■ **EXERCISE REQUIREMENTS**: Restate each entry below word for word, without skipping any.

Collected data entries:
*** Begin section ***
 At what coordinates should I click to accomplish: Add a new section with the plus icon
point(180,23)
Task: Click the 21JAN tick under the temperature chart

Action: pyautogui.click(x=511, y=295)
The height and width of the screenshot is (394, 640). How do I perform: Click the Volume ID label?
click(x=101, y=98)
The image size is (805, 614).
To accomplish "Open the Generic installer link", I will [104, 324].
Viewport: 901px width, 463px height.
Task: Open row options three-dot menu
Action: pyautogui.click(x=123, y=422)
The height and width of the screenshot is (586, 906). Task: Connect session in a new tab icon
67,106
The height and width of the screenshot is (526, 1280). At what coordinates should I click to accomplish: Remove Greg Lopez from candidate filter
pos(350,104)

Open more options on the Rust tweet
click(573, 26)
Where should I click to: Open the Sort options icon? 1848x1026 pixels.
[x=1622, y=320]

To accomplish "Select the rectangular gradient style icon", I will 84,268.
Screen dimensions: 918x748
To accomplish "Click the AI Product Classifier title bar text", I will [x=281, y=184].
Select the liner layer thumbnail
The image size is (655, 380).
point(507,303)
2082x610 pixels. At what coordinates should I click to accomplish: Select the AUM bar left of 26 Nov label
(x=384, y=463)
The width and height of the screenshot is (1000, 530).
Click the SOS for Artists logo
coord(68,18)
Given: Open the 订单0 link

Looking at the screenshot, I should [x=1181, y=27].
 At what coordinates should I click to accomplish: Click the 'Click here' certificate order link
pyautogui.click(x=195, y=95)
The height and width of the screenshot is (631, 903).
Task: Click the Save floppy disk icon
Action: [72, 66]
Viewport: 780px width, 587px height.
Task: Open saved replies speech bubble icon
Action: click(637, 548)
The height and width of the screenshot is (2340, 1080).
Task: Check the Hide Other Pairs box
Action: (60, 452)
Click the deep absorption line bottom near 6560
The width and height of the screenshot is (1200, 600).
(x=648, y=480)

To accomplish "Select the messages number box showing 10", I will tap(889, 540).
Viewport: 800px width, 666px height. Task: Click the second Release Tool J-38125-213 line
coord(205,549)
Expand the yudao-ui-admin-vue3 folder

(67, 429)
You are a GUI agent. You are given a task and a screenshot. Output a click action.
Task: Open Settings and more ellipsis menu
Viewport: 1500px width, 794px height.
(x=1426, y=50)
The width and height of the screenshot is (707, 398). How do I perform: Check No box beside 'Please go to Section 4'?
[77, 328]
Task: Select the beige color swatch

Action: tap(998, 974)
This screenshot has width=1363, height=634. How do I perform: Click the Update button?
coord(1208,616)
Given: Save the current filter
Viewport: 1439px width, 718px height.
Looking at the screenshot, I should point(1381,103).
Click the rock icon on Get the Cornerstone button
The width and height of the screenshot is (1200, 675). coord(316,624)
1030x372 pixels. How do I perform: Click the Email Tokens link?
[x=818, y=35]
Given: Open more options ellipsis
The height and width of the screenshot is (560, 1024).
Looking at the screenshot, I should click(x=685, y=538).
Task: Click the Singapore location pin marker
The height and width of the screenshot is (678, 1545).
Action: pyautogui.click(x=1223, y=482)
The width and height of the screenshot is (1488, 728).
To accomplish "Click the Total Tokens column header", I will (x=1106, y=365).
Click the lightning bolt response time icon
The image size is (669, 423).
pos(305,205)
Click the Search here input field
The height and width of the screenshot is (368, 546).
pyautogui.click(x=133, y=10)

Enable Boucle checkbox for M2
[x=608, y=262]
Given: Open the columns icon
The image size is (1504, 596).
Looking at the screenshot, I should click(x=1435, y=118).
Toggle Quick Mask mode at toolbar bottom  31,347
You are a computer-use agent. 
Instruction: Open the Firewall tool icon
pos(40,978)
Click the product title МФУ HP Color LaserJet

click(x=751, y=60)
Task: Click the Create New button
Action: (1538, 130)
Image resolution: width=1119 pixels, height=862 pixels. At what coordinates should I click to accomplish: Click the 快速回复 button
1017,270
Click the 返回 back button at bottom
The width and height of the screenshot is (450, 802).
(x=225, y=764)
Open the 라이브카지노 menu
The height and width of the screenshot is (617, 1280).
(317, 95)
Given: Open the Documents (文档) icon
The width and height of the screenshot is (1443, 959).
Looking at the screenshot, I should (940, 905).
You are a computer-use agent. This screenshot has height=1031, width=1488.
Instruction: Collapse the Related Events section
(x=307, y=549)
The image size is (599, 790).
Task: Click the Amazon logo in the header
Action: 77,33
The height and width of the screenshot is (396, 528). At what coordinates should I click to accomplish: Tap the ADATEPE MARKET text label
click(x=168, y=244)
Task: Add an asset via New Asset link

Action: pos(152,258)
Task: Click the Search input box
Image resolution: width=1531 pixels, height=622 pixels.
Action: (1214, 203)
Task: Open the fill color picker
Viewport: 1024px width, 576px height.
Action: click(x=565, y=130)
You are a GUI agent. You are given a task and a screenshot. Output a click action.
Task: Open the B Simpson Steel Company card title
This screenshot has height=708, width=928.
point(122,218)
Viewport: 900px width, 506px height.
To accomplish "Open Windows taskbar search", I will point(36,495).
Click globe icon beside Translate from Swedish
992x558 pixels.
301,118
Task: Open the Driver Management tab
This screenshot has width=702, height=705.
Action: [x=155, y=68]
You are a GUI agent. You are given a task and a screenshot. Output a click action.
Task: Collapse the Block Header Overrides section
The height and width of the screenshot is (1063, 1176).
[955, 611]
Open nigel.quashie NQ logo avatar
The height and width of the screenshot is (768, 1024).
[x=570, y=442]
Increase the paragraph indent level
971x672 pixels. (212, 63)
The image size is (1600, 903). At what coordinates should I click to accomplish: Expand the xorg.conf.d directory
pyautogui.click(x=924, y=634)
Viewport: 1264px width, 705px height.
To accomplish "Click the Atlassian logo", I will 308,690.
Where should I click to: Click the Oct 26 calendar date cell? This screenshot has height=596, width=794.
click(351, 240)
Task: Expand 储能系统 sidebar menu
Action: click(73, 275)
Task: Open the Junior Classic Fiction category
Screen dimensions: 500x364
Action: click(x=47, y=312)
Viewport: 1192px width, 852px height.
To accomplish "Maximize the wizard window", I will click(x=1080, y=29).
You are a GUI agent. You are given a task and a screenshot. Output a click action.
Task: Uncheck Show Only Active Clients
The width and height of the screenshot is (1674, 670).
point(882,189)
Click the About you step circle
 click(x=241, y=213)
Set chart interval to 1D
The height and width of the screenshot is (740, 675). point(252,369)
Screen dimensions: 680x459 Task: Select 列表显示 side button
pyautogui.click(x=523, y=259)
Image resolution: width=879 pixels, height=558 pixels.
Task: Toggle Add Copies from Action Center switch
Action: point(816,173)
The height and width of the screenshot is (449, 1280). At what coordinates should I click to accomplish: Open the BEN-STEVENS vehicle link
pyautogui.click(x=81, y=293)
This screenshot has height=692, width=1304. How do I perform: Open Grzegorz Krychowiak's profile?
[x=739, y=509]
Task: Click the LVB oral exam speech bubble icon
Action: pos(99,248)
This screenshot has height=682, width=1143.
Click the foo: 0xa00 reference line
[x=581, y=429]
*** End section ***
■ **RESULT OF THIS TASK**:
 At what coordinates should I click to accomplish: Add a new section with the plus icon
point(180,23)
Task: Click the 21JAN tick under the temperature chart

Action: pyautogui.click(x=511, y=295)
The height and width of the screenshot is (394, 640). How do I perform: Click the Volume ID label?
click(x=101, y=98)
The image size is (805, 614).
To accomplish "Open the Generic installer link", I will [104, 324].
Viewport: 901px width, 463px height.
Task: Open row options three-dot menu
Action: pyautogui.click(x=123, y=422)
The height and width of the screenshot is (586, 906). Task: Connect session in a new tab icon
67,106
The height and width of the screenshot is (526, 1280). At what coordinates should I click to accomplish: Remove Greg Lopez from candidate filter
pos(350,104)

Open more options on the Rust tweet
click(573, 26)
Where should I click to: Open the Sort options icon? 1848x1026 pixels.
[x=1622, y=320]

To accomplish "Select the rectangular gradient style icon", I will 84,268.
Screen dimensions: 918x748
To accomplish "Click the AI Product Classifier title bar text", I will [x=281, y=184].
Select the liner layer thumbnail
The image size is (655, 380).
point(507,303)
2082x610 pixels. At what coordinates should I click to accomplish: Select the AUM bar left of 26 Nov label
(x=384, y=463)
The width and height of the screenshot is (1000, 530).
Click the SOS for Artists logo
coord(68,18)
Given: Open the 订单0 link

Looking at the screenshot, I should [x=1181, y=27].
 At what coordinates should I click to accomplish: Click the 'Click here' certificate order link
pyautogui.click(x=195, y=95)
The height and width of the screenshot is (631, 903).
Task: Click the Save floppy disk icon
Action: [72, 66]
Viewport: 780px width, 587px height.
Task: Open saved replies speech bubble icon
Action: click(637, 548)
The height and width of the screenshot is (2340, 1080).
Task: Check the Hide Other Pairs box
Action: (60, 452)
Click the deep absorption line bottom near 6560
The width and height of the screenshot is (1200, 600).
(x=648, y=480)

To accomplish "Select the messages number box showing 10", I will tap(889, 540).
Viewport: 800px width, 666px height. Task: Click the second Release Tool J-38125-213 line
coord(205,549)
Expand the yudao-ui-admin-vue3 folder

(67, 429)
You are a GUI agent. You are given a task and a screenshot. Output a click action.
Task: Open Settings and more ellipsis menu
Viewport: 1500px width, 794px height.
(x=1426, y=50)
The width and height of the screenshot is (707, 398). How do I perform: Check No box beside 'Please go to Section 4'?
[77, 328]
Task: Select the beige color swatch

Action: tap(998, 974)
This screenshot has width=1363, height=634. How do I perform: Click the Update button?
coord(1208,616)
Given: Save the current filter
Viewport: 1439px width, 718px height.
Looking at the screenshot, I should point(1381,103).
Click the rock icon on Get the Cornerstone button
The width and height of the screenshot is (1200, 675). coord(316,624)
1030x372 pixels. How do I perform: Click the Email Tokens link?
[x=818, y=35]
Given: Open more options ellipsis
The height and width of the screenshot is (560, 1024).
Looking at the screenshot, I should click(x=685, y=538).
Task: Click the Singapore location pin marker
The height and width of the screenshot is (678, 1545).
Action: pyautogui.click(x=1223, y=482)
The width and height of the screenshot is (1488, 728).
To accomplish "Click the Total Tokens column header", I will (x=1106, y=365).
Click the lightning bolt response time icon
The image size is (669, 423).
pos(305,205)
Click the Search here input field
The height and width of the screenshot is (368, 546).
pyautogui.click(x=133, y=10)

Enable Boucle checkbox for M2
[x=608, y=262]
Given: Open the columns icon
The image size is (1504, 596).
Looking at the screenshot, I should click(x=1435, y=118).
Toggle Quick Mask mode at toolbar bottom  31,347
You are a computer-use agent. 
Instruction: Open the Firewall tool icon
pos(40,978)
Click the product title МФУ HP Color LaserJet

click(x=751, y=60)
Task: Click the Create New button
Action: (1538, 130)
Image resolution: width=1119 pixels, height=862 pixels. At what coordinates should I click to accomplish: Click the 快速回复 button
1017,270
Click the 返回 back button at bottom
The width and height of the screenshot is (450, 802).
(x=225, y=764)
Open the 라이브카지노 menu
The height and width of the screenshot is (617, 1280).
(317, 95)
Given: Open the Documents (文档) icon
The width and height of the screenshot is (1443, 959).
Looking at the screenshot, I should (940, 905).
You are a computer-use agent. This screenshot has height=1031, width=1488.
Instruction: Collapse the Related Events section
(x=307, y=549)
The image size is (599, 790).
Task: Click the Amazon logo in the header
Action: 77,33
The height and width of the screenshot is (396, 528). At what coordinates should I click to accomplish: Tap the ADATEPE MARKET text label
click(x=168, y=244)
Task: Add an asset via New Asset link

Action: pos(152,258)
Task: Click the Search input box
Image resolution: width=1531 pixels, height=622 pixels.
Action: (1214, 203)
Task: Open the fill color picker
Viewport: 1024px width, 576px height.
Action: click(x=565, y=130)
You are a GUI agent. You are given a task and a screenshot. Output a click action.
Task: Open the B Simpson Steel Company card title
This screenshot has height=708, width=928.
point(122,218)
Viewport: 900px width, 506px height.
To accomplish "Open Windows taskbar search", I will point(36,495).
Click globe icon beside Translate from Swedish
992x558 pixels.
301,118
Task: Open the Driver Management tab
This screenshot has width=702, height=705.
Action: [x=155, y=68]
You are a GUI agent. You are given a task and a screenshot. Output a click action.
Task: Collapse the Block Header Overrides section
The height and width of the screenshot is (1063, 1176).
[955, 611]
Open nigel.quashie NQ logo avatar
The height and width of the screenshot is (768, 1024).
[x=570, y=442]
Increase the paragraph indent level
971x672 pixels. (212, 63)
The image size is (1600, 903). At what coordinates should I click to accomplish: Expand the xorg.conf.d directory
pyautogui.click(x=924, y=634)
Viewport: 1264px width, 705px height.
To accomplish "Click the Atlassian logo", I will 308,690.
Where should I click to: Click the Oct 26 calendar date cell? This screenshot has height=596, width=794.
click(351, 240)
Task: Expand 储能系统 sidebar menu
Action: click(73, 275)
Task: Open the Junior Classic Fiction category
Screen dimensions: 500x364
Action: click(x=47, y=312)
Viewport: 1192px width, 852px height.
To accomplish "Maximize the wizard window", I will click(x=1080, y=29).
You are a GUI agent. You are given a task and a screenshot. Output a click action.
Task: Uncheck Show Only Active Clients
The width and height of the screenshot is (1674, 670).
point(882,189)
Click the About you step circle
 click(x=241, y=213)
Set chart interval to 1D
The height and width of the screenshot is (740, 675). point(252,369)
Screen dimensions: 680x459 Task: Select 列表显示 side button
pyautogui.click(x=523, y=259)
Image resolution: width=879 pixels, height=558 pixels.
Task: Toggle Add Copies from Action Center switch
Action: point(816,173)
The height and width of the screenshot is (449, 1280). At what coordinates should I click to accomplish: Open the BEN-STEVENS vehicle link
pyautogui.click(x=81, y=293)
This screenshot has height=692, width=1304. How do I perform: Open Grzegorz Krychowiak's profile?
[x=739, y=509]
Task: Click the LVB oral exam speech bubble icon
Action: pos(99,248)
This screenshot has height=682, width=1143.
Click the foo: 0xa00 reference line
[x=581, y=429]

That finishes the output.